ENUNCIADO DEL PROBLEMA: Escribe la continuación del relato sobre la pólvora del abuelo Felipe y el altar de la Purísima, comenzando justo después de su última oración.

FRAGMENTO DEL TEXTO:
Mi abuelo Felipe se encargaba de asegurar la pólvora, toda ella
importada: triquitracas, buscapiés, cohetes comunes y de colores, carga cerrada
y morteros. Llegaban en barcos mercantes para abastecer a los establecimientos
chinos en Bluefields; los descargaban en la bodega de la aduana y luego los
transportaban en barcos pos pos a Bluefields. Mi abuelo realizaba su pedido con
anticipación, y a sus nietos les hacía estallar la pólvora antes de que llegara
a Bluefields. En una de esas ocasiones, sin tener experiencia, un paquete de
triquitracas explotó en mi mano. Imagina el dolor y el ardor, hasta que mi mamá
me aplicó un ungüento y sentí alivio. Sin embargo, nunca más me volví a quemar.
Mi abuela contaba con la colaboración de un grupo de mujeres devotas,
incluyendo a mi mamá, mis tías Magdalena y Merchú, las primas, y otras que la
visitaban para preparar el altar de la Purísima. Realizaban esta tarea con
esmero, prestando especial atención a los detalles.

EXTRACTO DE REGISTROS:
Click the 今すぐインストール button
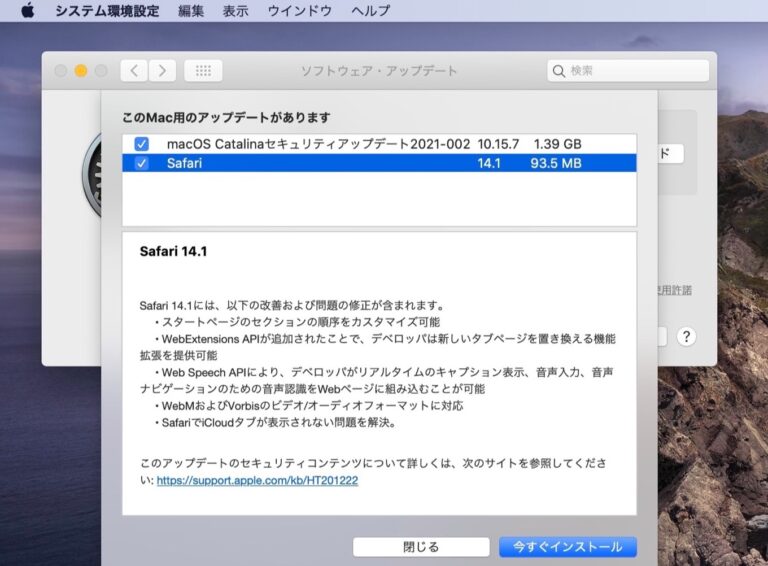The width and height of the screenshot is (768, 566). tap(567, 547)
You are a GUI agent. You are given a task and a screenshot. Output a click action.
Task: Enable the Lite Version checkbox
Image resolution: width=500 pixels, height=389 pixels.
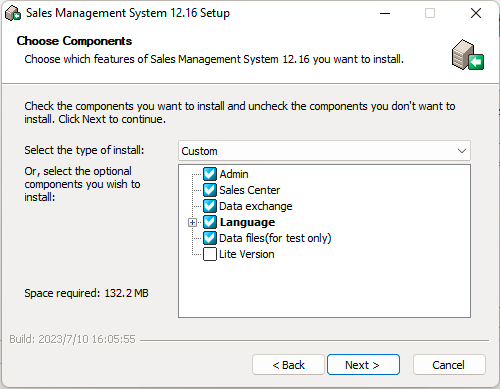coord(210,254)
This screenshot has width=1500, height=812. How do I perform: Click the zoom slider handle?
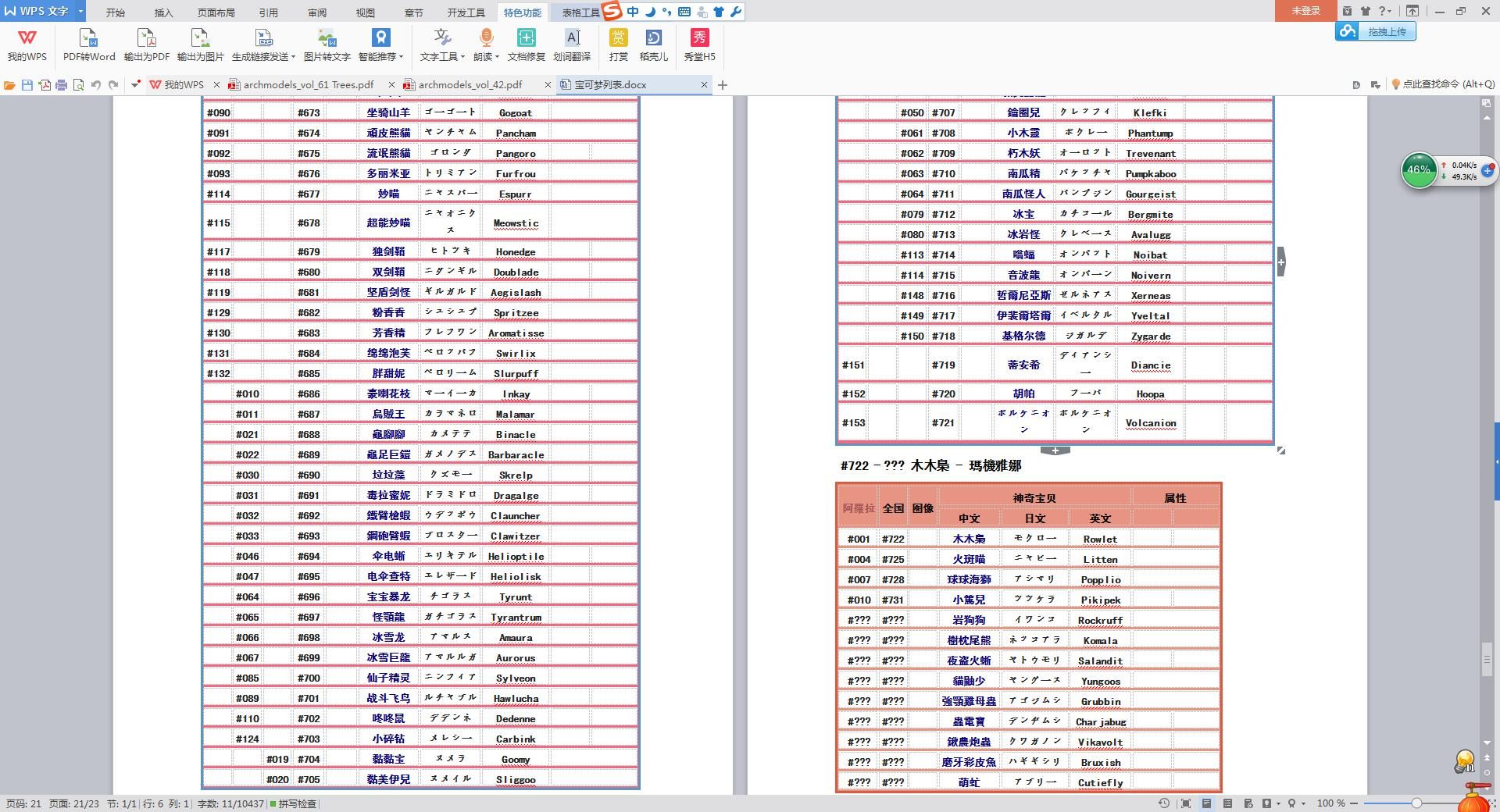pyautogui.click(x=1416, y=803)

RESULTADO DEL EJERCICIO:
La sacaban de una vitrina donde la guardaban todo el año, la limpiaban y
le ponían un vestuario nuevo en colores celeste y blanco, preparándola para su
asunción al cielo. De igual manera, se encargaban del altar, situado en una
esquina de la sala. Creaban un cielo con papel blanco y algodón, colocando la
luna, una serpiente y los ángeles a los pies de la Virgen. Estos angelitos los
confeccionaban con mucha paciencia, formando un grupo de caritas bonitas.
Tan grande era mi entusiasmo que estaba listo, a la espera de las siete de la noche, para participar en la novena de la Virgen. Solo tenía que cruzar el patio e ingresar a la casa de mi abuela. Un ambiente festivo me recibía. La alegría se reflejaba en cada rostro: mis primas Zenaida, Melba, Martha, Claudia, el primo Edwin y tía Magdalena; mi madre, Indiana y Tony; mi abuelo con los encargados de tirar la pólvora y los cohetes, más felices que todos porque les repartía tragos de guaro lija; mis primos José Manuel y Javier con mi tía Merchú, encargada de los cantos, y tío Felipe; Ivette, Patty y Cesar con tío Pablo y tía Marina. La gente llegaba con alegría, la sala se llenaba, algunos de pie y otros sentados, con los cantos dedicados a la Virgen.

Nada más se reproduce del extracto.